Reviving another clause

But others, notably scholars from the liberal Constitutional Accountability Center and the libertarian Cato Institute, have urged the court to revive another clause from the 14th Amendment, the one that protects the "privileges or immunities of citizens of the United States" -- 19th-century-speak for "rights." An 1873 Supreme Court decision has buried the "privileges or immunities clause" by saying it covered only a narrow range of national rights, such as traveling to the capital.

The justices said in taking the McDonald case they would decide whether either clause incorporated the Second Amendment. And the exercise will provide interesting revelations.

The liberal dissenters in Heller will decide whether to continue their protest that the Second Amendment does not convey an individual right, or endorse Chicago's position that federalism requires gun control decisions to be left to the states.

Justice Clarence Thomas, Scalia's fellow originalist and another opponent of substantive due process, has signaled he is open to revisiting the privileges or immunities clause. And Justice Sonia Sotomayor, deemed by gun rights organizations as an enemy during her confirmation hearings despite a scant record on the subject, will be casting the first of what could be many votes on gun restrictions.

But Scalia's situation is particularly interesting.

He is unquestionably the court's most outspoken proponent of gun rights. He has lamented in speeches that gun ownership is too often linked with criminal behavior and his hunting trip with then-Vice President Cheney caused a national controversy. His love of the sport goes back to childhood, and he recently waxed about the challenge and allure of turkey hunting to journalist Joan Biskupic for her Scalia biography, "American Original."

"Turkeys are very wily creatures. They have superb eyesight and they're very cautious," Scalia said. "You get one shot. If you miss, the whole day's ruined."

Scalia has been equally lethal on the subject of the due-process clause, which the court has invoked to protect substantive liberties, such as abortion rights and private relations between homosexuals. He protested as recently as last spring, when the court ruled that large campaign contributions to a judge could violate the due process rights of someone who had a case before that court.

"Divinely inspired text may contain the answers to all earthly questions," Scalia wrote in dissent, "but the due process clause most assuredly does not."

Such statements give heart to Doug Kendall of the Constitutional Accountability Center. "Justice Scalia has made a career out of promoting originalism and attacking substantive due process," Kendall said. "How can he possibly embrace the due-process clause when originalism points so overwhelmingly to the privileges-or-immunities clause?"

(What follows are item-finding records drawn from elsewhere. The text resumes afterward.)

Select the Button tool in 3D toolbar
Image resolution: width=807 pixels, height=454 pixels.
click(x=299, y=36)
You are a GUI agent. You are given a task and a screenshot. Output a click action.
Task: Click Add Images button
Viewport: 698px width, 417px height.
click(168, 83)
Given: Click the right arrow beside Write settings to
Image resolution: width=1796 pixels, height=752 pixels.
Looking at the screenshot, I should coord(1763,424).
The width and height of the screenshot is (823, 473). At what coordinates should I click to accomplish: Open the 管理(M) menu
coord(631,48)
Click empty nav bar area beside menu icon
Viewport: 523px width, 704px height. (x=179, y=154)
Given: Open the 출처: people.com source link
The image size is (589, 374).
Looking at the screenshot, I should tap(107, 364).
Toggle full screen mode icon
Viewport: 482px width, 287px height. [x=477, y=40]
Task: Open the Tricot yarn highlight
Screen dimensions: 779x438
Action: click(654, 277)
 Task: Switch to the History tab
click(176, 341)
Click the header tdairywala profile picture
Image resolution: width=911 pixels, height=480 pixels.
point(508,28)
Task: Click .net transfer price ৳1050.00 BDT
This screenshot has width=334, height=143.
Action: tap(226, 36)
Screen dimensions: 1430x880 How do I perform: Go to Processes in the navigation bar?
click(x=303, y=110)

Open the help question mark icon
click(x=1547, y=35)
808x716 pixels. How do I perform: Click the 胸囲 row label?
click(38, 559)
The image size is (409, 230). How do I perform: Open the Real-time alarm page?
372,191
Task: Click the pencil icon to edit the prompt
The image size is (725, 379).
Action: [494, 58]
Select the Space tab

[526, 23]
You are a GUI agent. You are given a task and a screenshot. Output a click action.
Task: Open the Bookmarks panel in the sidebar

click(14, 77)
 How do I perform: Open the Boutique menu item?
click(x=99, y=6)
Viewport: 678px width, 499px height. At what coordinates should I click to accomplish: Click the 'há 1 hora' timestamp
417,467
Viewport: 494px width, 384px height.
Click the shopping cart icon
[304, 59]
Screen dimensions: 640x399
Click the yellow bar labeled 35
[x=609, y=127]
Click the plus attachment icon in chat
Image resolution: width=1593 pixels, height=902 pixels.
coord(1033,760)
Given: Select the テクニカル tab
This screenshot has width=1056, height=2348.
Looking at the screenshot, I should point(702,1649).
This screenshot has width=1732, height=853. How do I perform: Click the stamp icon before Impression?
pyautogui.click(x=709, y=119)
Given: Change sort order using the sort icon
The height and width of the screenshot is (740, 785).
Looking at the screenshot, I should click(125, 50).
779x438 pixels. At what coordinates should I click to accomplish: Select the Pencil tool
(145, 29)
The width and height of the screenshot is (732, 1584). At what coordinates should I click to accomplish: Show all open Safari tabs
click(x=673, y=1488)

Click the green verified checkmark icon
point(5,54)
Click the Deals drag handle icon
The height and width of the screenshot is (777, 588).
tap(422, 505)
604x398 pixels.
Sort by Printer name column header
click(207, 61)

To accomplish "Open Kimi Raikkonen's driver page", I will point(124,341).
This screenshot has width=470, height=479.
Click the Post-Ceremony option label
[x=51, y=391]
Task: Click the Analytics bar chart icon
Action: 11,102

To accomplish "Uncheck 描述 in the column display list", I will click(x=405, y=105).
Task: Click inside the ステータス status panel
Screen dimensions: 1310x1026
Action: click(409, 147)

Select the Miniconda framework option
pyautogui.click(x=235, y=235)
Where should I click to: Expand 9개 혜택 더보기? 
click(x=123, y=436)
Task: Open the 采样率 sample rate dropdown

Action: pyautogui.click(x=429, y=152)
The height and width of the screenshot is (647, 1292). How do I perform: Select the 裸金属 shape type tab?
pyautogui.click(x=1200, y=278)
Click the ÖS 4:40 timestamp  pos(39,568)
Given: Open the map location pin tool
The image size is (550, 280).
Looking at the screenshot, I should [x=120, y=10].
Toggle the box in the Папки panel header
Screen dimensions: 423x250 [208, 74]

Kendall's group has submitted a brief that brings together constitutional theorists across the board, such as liberal Jack Balkin of Yale Law School and conservative Steven Calabresi of Northwestern, one of the founders of the Federalist Society. Alan Gura, the Alexandria lawyer who won the Heller case and represents the city residents and gun rights challengers in the current case, stresses the privileges or immunities clause as the proper place to locate Second Amendment rights.

'Rooted in history'


But even Calabresi notes that Scalia can justify recognizing the right under the due-process clause as one "deeply rooted in history and tradition." Scalia has described himself at times as a "faint-hearted originalist," and has said even mistaken doctrines of the court should be left in place when they are widely accepted and relied upon.

The NRA's brief notes that relying on the due process clause in this case would allow the court to avoid overruling several previous decisions. And it references Scalia's dissent from 1993 that says he is "willing to accept the proposition that the Due Process Clause of the Fourteenth Amendment, despite its textual limitation to procedure, incorporates certain substantive guarantees specified in the Bill of Rights."

In a speech to Yale law students in 1996, Scalia was apparently more colorful, but no more conclusive. The idea of substantive due process was "babble," Scalia said, according to one report. On the other hand, the privileges-or-immunities clause was "flotsam," he said.